59D-30 |
Water mobility in glassy and rubbery solids as determined by oxygen-17 nuclear magnetic resonance: Impact on chemical stability |
L. N. BELL1, H. M. Bell2, and T. E. Glass2. (1) Dept. of Nutrition & Food Science, Auburn Univ., 328 Spidle Hall, Auburn, AL 36849, (2) Dept. of Chemistry, Virginia Polytechnic Institute & State Univ., Blacksburg, VA 24061 Water influences solid-state chemical reactions in various ways. Although chemical stability has been evaluated from the perspective of water activity and the glass transition, the possible effects of water mobility on chemical reactions in solids have not been investigated.
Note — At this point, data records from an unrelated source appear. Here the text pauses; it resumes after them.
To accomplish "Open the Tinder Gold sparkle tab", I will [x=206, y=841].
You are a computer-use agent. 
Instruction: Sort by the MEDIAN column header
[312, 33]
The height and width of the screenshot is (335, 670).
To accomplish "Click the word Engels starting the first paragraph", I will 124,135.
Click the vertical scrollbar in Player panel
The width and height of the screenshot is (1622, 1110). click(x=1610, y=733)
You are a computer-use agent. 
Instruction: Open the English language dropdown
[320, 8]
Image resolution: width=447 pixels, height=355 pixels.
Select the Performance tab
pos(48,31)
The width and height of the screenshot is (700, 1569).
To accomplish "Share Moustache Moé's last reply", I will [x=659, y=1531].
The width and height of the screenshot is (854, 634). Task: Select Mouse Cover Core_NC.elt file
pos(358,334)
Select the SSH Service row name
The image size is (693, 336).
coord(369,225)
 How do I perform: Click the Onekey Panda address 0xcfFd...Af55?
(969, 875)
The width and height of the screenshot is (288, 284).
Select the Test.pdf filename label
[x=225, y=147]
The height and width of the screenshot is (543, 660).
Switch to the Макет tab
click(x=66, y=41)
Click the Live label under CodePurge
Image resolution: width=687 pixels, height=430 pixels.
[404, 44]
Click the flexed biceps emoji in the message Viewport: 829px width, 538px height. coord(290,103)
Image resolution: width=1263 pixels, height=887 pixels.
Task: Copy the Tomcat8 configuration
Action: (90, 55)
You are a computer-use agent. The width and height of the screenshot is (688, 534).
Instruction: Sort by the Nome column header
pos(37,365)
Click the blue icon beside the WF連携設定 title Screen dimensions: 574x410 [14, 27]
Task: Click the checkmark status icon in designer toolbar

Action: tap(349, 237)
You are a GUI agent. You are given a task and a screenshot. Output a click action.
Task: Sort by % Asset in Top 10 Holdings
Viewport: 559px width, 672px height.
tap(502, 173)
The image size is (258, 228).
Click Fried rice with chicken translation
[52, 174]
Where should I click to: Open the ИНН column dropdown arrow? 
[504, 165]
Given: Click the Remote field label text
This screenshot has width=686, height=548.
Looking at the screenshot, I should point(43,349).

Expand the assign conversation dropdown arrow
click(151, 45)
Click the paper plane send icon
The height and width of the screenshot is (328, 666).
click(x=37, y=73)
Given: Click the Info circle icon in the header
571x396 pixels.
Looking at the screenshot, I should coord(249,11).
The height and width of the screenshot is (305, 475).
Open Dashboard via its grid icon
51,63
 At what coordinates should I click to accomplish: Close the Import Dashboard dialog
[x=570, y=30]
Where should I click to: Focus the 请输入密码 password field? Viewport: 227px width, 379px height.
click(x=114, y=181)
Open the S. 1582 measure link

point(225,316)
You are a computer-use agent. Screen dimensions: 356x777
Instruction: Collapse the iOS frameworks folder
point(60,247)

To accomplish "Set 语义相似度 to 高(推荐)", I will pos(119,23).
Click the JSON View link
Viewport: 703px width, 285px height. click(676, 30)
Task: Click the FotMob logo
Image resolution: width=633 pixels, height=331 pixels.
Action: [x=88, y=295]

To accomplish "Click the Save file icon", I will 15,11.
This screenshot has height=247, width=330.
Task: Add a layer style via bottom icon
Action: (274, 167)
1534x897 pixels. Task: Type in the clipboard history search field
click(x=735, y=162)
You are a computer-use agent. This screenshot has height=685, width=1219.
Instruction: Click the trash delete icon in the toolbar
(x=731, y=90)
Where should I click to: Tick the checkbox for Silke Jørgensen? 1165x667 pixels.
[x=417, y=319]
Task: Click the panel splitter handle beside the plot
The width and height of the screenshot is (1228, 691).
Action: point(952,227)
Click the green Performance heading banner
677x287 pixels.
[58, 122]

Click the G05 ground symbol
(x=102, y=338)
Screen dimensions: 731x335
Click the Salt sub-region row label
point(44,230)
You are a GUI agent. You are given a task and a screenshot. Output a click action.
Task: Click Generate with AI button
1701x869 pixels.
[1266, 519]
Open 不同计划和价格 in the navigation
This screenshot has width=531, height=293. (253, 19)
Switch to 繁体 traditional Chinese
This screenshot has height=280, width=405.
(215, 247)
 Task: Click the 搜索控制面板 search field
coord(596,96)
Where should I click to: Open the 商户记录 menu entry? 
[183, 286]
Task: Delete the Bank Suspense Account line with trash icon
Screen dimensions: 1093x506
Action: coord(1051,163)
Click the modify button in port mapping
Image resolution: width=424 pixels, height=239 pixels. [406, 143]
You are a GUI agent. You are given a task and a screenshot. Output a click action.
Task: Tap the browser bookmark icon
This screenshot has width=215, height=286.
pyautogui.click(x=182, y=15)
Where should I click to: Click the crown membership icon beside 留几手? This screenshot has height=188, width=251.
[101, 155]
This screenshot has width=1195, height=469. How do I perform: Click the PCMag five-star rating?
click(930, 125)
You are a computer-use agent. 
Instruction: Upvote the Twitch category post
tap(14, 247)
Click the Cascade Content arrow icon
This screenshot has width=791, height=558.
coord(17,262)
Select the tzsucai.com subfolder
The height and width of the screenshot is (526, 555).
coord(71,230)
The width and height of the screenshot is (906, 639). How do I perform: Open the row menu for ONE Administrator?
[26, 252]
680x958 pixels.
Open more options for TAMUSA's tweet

The objectives of this study were to determine if water mobility was affected by the glass transition and to evaluate if water mobility influenced food chemical stability. Solutions of polyvinylpyrrolidone (PVP-K30, molecular weight 40,000 and PVP-LMW, molecular weight <3,500) were lyophilized as pellets. Dry PVP (0.50 g) was placed into NMR tubes containing a stearic acid plug. Triplicate samples were equilibrated at 25oC to water activities 0.33, 0.54, and 0.76 over saturated salt solutions containing 6-20% oxygen-17 (O-17) enriched water. Tubes were positioned such that the entire sample resided within the active region of the NMR. O-17 spectra were obtained at 22oC and consisted of a single Lorentzian peak. Transverse relaxation times (T2) were determined and evaluated for possible correlation to previously published kinetic data for reactions occurring in similar PVP systems. Using samples at constant moisture and temperature but having different glass transition temperatures, water mobility was shown not to be affected by the glass transition. At water activity 0.54 and 16% moisture, glassy PVP-K30 and rubbery PVP-LMW had T2 values of 0.0471 and 0.0467 msec, respectively. An evaluation of four chemical reactions (aspartame degradation, thiamin degradation, Maillard reaction, invertase stability) showed no relation between water mobility and kinetic data. At water activity 0.54, T2 values were similar in PVP-K30 and PVP-LMW while invertase half-lives were 139 and 24 days, respectively. Water mobility cannot be used as an indicator or predictor of chemical reactivity in solids. The effect of water on food chemical stability is multidimensional and cannot be reduced to a single physicochemical parameter.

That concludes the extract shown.